▶ [Entries for locating words and elements]

───

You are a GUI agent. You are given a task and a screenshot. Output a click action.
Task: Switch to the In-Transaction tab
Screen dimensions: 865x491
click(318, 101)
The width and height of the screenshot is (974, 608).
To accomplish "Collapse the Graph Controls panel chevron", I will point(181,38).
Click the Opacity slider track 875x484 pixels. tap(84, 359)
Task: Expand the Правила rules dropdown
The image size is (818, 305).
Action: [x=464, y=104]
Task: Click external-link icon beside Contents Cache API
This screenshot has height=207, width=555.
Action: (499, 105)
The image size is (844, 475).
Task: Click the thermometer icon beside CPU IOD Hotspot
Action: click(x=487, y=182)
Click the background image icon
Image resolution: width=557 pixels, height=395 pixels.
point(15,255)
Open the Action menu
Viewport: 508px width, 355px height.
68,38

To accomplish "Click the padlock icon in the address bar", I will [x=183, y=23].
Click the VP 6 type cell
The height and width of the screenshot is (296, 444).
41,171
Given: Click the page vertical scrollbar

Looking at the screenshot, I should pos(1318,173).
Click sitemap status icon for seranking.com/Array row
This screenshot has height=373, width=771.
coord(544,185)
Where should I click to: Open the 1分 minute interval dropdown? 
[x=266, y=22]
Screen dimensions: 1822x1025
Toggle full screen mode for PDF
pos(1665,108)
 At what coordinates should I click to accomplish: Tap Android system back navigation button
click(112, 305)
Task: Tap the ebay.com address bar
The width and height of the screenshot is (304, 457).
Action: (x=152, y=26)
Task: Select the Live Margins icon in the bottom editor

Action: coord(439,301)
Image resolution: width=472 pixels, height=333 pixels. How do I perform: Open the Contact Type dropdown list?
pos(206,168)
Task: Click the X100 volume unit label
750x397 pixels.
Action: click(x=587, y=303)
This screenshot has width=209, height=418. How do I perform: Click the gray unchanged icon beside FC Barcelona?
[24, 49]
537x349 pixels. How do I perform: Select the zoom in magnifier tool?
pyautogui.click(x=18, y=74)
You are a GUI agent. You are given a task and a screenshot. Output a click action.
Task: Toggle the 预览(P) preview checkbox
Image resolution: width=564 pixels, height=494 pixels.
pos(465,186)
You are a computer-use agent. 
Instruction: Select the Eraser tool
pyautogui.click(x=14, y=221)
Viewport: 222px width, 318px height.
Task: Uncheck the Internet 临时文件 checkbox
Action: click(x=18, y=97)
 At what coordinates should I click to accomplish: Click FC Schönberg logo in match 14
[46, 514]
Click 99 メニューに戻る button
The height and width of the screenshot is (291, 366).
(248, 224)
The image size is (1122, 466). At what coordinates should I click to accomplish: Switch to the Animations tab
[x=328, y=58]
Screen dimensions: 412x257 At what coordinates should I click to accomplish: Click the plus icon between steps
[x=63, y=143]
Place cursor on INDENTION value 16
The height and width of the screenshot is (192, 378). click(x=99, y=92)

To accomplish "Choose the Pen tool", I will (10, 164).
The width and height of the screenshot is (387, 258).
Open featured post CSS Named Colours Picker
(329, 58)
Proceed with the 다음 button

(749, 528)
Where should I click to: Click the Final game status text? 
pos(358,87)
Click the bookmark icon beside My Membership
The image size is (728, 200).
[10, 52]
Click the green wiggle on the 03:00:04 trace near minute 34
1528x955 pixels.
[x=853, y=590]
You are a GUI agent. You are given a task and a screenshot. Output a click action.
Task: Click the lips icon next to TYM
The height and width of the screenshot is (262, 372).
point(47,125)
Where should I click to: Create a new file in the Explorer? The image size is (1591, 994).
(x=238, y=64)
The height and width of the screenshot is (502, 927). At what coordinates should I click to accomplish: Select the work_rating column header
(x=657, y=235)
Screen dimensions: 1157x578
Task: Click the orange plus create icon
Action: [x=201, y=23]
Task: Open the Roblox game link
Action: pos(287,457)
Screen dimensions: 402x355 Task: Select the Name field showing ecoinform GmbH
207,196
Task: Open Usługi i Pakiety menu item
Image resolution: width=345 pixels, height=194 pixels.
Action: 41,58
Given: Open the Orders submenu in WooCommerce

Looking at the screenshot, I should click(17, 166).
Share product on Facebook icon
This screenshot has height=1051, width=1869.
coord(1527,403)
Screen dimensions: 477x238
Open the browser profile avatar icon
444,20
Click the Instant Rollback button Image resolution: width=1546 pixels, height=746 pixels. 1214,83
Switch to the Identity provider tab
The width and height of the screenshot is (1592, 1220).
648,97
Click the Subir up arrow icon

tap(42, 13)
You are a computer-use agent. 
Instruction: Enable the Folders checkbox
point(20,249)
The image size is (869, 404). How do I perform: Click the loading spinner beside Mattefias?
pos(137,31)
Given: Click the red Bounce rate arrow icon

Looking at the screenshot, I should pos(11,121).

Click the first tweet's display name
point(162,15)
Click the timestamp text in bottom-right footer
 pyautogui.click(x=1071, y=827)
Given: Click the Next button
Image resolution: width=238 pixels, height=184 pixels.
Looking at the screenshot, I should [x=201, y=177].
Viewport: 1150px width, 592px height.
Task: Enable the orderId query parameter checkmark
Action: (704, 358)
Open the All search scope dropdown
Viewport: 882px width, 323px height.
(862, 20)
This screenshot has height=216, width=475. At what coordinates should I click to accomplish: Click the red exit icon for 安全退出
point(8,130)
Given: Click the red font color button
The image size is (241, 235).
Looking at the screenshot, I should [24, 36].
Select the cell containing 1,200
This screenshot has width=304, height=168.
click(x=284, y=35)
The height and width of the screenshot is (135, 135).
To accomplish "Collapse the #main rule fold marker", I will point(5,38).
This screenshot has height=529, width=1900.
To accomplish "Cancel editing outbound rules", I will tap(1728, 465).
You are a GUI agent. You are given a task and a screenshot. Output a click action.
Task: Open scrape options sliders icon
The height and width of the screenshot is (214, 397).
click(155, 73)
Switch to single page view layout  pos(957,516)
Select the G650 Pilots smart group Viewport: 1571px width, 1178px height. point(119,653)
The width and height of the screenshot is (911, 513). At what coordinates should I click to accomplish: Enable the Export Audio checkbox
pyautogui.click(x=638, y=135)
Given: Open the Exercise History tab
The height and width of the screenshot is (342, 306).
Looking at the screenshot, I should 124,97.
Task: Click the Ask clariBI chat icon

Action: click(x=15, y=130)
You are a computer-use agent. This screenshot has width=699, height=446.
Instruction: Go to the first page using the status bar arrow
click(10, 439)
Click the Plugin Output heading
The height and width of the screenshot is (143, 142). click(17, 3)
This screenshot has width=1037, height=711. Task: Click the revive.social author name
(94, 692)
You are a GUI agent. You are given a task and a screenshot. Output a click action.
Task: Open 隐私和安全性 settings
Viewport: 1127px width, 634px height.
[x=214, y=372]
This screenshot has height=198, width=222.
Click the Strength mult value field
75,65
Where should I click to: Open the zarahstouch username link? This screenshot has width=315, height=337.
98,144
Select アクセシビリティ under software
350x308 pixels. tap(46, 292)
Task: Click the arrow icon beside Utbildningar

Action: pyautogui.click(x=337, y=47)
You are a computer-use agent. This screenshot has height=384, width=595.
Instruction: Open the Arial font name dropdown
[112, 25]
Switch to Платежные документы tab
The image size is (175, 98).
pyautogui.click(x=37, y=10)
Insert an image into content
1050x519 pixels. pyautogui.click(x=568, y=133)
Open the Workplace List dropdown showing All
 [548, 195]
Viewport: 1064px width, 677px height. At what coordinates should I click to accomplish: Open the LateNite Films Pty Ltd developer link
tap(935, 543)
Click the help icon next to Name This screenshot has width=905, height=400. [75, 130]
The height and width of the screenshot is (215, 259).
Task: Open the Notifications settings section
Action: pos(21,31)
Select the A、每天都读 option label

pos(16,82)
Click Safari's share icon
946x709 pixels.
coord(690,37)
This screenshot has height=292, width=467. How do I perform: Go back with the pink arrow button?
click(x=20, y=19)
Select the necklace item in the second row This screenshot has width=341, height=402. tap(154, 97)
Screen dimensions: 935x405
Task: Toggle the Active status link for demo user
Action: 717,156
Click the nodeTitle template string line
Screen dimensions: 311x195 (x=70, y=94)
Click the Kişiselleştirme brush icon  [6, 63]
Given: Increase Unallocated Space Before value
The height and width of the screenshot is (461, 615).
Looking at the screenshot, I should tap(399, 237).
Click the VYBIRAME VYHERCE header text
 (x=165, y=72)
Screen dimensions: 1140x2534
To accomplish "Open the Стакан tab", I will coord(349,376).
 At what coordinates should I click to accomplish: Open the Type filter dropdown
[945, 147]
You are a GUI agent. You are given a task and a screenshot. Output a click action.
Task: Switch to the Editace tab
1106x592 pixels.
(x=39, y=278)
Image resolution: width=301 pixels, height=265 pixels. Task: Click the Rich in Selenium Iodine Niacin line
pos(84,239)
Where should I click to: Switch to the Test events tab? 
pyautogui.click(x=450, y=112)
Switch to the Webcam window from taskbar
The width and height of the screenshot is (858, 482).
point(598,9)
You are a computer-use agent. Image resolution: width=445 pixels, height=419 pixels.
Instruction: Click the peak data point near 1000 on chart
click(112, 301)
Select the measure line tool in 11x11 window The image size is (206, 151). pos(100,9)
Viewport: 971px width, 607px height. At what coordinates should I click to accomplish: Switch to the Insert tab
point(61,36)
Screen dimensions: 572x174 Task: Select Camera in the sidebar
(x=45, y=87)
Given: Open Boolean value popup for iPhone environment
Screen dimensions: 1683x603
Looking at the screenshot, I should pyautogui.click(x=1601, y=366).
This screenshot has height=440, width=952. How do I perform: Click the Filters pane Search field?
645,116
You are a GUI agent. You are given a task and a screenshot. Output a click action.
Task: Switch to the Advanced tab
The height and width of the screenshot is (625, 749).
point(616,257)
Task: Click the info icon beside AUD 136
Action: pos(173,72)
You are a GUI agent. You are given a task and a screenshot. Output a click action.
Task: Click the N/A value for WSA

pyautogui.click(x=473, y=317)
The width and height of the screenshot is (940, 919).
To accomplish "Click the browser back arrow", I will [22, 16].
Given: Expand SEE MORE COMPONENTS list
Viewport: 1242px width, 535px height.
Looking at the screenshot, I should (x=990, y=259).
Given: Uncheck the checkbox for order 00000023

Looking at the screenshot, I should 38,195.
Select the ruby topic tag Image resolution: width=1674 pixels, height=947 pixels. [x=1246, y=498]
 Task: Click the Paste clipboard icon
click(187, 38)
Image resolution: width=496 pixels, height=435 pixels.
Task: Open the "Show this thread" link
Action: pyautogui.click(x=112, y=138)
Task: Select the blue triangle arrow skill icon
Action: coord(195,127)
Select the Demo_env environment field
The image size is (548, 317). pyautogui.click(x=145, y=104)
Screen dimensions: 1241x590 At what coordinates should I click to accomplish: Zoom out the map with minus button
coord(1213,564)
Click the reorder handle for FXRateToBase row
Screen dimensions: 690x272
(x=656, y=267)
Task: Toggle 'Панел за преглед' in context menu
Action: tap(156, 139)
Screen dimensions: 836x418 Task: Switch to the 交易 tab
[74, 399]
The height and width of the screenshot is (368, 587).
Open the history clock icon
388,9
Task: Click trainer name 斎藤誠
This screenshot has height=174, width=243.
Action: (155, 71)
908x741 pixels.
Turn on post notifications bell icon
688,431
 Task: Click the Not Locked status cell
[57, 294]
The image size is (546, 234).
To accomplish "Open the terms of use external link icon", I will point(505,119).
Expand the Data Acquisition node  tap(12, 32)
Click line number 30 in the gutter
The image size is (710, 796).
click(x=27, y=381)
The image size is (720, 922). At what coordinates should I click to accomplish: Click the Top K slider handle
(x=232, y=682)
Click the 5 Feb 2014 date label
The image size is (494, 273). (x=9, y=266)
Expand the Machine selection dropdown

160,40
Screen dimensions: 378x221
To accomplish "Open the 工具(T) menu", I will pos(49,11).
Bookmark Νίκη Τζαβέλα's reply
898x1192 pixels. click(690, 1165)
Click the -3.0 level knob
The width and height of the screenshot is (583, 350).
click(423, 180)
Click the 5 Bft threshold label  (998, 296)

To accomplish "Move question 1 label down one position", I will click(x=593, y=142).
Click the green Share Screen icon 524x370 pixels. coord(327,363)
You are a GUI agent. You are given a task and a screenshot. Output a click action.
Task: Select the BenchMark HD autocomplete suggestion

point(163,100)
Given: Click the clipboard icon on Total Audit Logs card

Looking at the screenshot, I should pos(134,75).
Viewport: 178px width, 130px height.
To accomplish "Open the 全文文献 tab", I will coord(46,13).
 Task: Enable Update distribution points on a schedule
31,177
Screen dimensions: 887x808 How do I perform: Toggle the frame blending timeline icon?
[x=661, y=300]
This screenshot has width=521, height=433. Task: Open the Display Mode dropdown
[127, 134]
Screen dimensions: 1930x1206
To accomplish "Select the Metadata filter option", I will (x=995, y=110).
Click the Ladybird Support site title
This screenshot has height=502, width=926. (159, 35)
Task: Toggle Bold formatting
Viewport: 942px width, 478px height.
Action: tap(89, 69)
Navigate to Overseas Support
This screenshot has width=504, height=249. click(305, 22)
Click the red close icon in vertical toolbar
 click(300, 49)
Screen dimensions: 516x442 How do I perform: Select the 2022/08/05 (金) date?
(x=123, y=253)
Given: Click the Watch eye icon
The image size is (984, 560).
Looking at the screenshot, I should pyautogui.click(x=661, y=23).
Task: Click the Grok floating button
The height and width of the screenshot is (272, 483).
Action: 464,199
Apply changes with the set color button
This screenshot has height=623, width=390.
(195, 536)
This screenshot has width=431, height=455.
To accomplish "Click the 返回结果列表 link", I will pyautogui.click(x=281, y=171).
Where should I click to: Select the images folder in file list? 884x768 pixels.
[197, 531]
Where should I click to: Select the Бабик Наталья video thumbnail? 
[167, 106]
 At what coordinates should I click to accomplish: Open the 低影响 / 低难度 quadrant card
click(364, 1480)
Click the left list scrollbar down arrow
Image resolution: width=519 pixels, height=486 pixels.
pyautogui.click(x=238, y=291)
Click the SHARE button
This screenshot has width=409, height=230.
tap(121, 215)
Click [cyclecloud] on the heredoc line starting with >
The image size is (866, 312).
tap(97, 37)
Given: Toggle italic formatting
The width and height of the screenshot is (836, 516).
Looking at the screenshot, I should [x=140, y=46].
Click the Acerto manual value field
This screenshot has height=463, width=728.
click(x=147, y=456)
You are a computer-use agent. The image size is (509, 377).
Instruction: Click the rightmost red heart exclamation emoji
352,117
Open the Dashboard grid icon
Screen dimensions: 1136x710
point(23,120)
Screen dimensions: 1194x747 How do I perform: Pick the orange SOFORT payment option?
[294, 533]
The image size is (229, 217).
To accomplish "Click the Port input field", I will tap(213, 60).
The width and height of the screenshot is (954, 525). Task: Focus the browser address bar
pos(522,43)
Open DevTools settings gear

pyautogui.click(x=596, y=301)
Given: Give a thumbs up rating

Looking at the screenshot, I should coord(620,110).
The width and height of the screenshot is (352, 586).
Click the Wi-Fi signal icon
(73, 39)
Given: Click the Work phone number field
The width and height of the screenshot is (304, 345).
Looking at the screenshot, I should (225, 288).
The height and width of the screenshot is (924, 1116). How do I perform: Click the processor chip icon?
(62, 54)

───

Copy the records word for word, starting at the first line and ending with the line that contains "Action: coord(439,301)".

▶ [TASK ANSWER]
You are a GUI agent. You are given a task and a screenshot. Output a click action.
Task: Switch to the In-Transaction tab
Screen dimensions: 865x491
click(318, 101)
The width and height of the screenshot is (974, 608).
To accomplish "Collapse the Graph Controls panel chevron", I will point(181,38).
Click the Opacity slider track 875x484 pixels. tap(84, 359)
Task: Expand the Правила rules dropdown
The image size is (818, 305).
Action: [x=464, y=104]
Task: Click external-link icon beside Contents Cache API
This screenshot has height=207, width=555.
Action: (499, 105)
The image size is (844, 475).
Task: Click the thermometer icon beside CPU IOD Hotspot
Action: click(x=487, y=182)
Click the background image icon
Image resolution: width=557 pixels, height=395 pixels.
point(15,255)
Open the Action menu
Viewport: 508px width, 355px height.
68,38

To accomplish "Click the padlock icon in the address bar", I will [x=183, y=23].
Click the VP 6 type cell
The height and width of the screenshot is (296, 444).
41,171
Given: Click the page vertical scrollbar

Looking at the screenshot, I should pos(1318,173).
Click sitemap status icon for seranking.com/Array row
This screenshot has height=373, width=771.
coord(544,185)
Where should I click to: Open the 1分 minute interval dropdown? 
[x=266, y=22]
Screen dimensions: 1822x1025
Toggle full screen mode for PDF
pos(1665,108)
 At what coordinates should I click to accomplish: Tap Android system back navigation button
click(112, 305)
Task: Tap the ebay.com address bar
The width and height of the screenshot is (304, 457).
Action: (x=152, y=26)
Task: Select the Live Margins icon in the bottom editor

Action: coord(439,301)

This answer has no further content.